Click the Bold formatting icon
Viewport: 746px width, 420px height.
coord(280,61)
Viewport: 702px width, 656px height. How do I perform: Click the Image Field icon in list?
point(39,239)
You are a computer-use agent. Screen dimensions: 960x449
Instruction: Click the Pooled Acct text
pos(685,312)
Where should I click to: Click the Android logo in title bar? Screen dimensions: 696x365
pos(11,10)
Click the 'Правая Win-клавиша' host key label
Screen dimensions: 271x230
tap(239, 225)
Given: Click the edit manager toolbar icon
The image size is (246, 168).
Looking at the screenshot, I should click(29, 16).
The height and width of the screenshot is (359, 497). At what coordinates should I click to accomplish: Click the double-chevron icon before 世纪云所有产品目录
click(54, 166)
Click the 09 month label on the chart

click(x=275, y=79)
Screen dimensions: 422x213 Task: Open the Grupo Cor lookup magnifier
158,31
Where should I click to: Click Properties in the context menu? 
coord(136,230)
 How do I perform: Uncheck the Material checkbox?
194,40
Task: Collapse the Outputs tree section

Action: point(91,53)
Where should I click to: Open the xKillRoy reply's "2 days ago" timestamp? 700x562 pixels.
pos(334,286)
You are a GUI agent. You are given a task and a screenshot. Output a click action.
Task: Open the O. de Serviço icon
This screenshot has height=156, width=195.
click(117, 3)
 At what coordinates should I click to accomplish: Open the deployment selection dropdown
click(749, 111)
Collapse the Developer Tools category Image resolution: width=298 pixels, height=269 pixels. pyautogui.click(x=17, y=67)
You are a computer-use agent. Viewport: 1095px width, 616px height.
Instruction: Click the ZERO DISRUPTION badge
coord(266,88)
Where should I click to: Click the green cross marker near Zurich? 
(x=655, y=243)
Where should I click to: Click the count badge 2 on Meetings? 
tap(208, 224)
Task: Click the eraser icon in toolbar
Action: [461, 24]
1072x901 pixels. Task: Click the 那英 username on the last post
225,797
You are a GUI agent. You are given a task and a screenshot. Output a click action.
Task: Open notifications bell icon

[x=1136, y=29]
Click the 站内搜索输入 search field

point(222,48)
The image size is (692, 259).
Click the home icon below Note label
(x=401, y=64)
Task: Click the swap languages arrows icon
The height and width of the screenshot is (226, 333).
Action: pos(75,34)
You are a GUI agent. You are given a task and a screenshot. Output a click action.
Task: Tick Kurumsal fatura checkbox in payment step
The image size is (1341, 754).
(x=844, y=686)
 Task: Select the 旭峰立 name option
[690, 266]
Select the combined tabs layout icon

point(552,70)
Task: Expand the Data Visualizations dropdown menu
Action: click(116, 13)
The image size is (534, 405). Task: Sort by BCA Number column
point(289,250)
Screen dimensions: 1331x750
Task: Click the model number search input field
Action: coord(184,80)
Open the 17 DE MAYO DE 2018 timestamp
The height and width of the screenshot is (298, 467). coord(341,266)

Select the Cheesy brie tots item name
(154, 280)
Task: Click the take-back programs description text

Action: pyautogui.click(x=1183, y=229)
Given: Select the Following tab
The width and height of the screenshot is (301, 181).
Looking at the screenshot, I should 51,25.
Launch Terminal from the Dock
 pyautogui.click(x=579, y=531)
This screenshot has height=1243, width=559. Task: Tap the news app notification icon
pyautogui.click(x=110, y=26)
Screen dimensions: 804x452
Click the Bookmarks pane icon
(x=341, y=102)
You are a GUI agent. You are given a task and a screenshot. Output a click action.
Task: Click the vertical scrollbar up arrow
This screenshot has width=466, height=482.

^^^^^^^^^^^^^^^^

Each entry shown above should be copied out exactly.

● **ANSWER TO THE PROBLEM**:
Click the Bold formatting icon
Viewport: 746px width, 420px height.
coord(280,61)
Viewport: 702px width, 656px height. How do I perform: Click the Image Field icon in list?
point(39,239)
You are a computer-use agent. Screen dimensions: 960x449
Instruction: Click the Pooled Acct text
pos(685,312)
Where should I click to: Click the Android logo in title bar? Screen dimensions: 696x365
pos(11,10)
Click the 'Правая Win-клавиша' host key label
Screen dimensions: 271x230
tap(239, 225)
Given: Click the edit manager toolbar icon
The image size is (246, 168).
Looking at the screenshot, I should click(29, 16).
The height and width of the screenshot is (359, 497). At what coordinates should I click to accomplish: Click the double-chevron icon before 世纪云所有产品目录
click(54, 166)
Click the 09 month label on the chart

click(x=275, y=79)
Screen dimensions: 422x213 Task: Open the Grupo Cor lookup magnifier
158,31
Where should I click to: Click Properties in the context menu? 
coord(136,230)
 How do I perform: Uncheck the Material checkbox?
194,40
Task: Collapse the Outputs tree section

Action: point(91,53)
Where should I click to: Open the xKillRoy reply's "2 days ago" timestamp? 700x562 pixels.
pos(334,286)
You are a GUI agent. You are given a task and a screenshot. Output a click action.
Task: Open the O. de Serviço icon
This screenshot has height=156, width=195.
click(117, 3)
 At what coordinates should I click to accomplish: Open the deployment selection dropdown
click(749, 111)
Collapse the Developer Tools category Image resolution: width=298 pixels, height=269 pixels. pyautogui.click(x=17, y=67)
You are a computer-use agent. Viewport: 1095px width, 616px height.
Instruction: Click the ZERO DISRUPTION badge
coord(266,88)
Where should I click to: Click the green cross marker near Zurich? 
(x=655, y=243)
Where should I click to: Click the count badge 2 on Meetings? 
tap(208, 224)
Task: Click the eraser icon in toolbar
Action: [461, 24]
1072x901 pixels. Task: Click the 那英 username on the last post
225,797
You are a GUI agent. You are given a task and a screenshot. Output a click action.
Task: Open notifications bell icon

[x=1136, y=29]
Click the 站内搜索输入 search field

point(222,48)
The image size is (692, 259).
Click the home icon below Note label
(x=401, y=64)
Task: Click the swap languages arrows icon
The height and width of the screenshot is (226, 333).
Action: pos(75,34)
You are a GUI agent. You are given a task and a screenshot. Output a click action.
Task: Tick Kurumsal fatura checkbox in payment step
The image size is (1341, 754).
(x=844, y=686)
 Task: Select the 旭峰立 name option
[690, 266]
Select the combined tabs layout icon

point(552,70)
Task: Expand the Data Visualizations dropdown menu
Action: click(116, 13)
The image size is (534, 405). Task: Sort by BCA Number column
point(289,250)
Screen dimensions: 1331x750
Task: Click the model number search input field
Action: coord(184,80)
Open the 17 DE MAYO DE 2018 timestamp
The height and width of the screenshot is (298, 467). coord(341,266)

Select the Cheesy brie tots item name
(154, 280)
Task: Click the take-back programs description text

Action: pyautogui.click(x=1183, y=229)
Given: Select the Following tab
The width and height of the screenshot is (301, 181).
Looking at the screenshot, I should 51,25.
Launch Terminal from the Dock
 pyautogui.click(x=579, y=531)
This screenshot has height=1243, width=559. Task: Tap the news app notification icon
pyautogui.click(x=110, y=26)
Screen dimensions: 804x452
Click the Bookmarks pane icon
(x=341, y=102)
You are a GUI agent. You are given a task and a screenshot. Output a click action.
Task: Click the vertical scrollbar up arrow
This screenshot has width=466, height=482.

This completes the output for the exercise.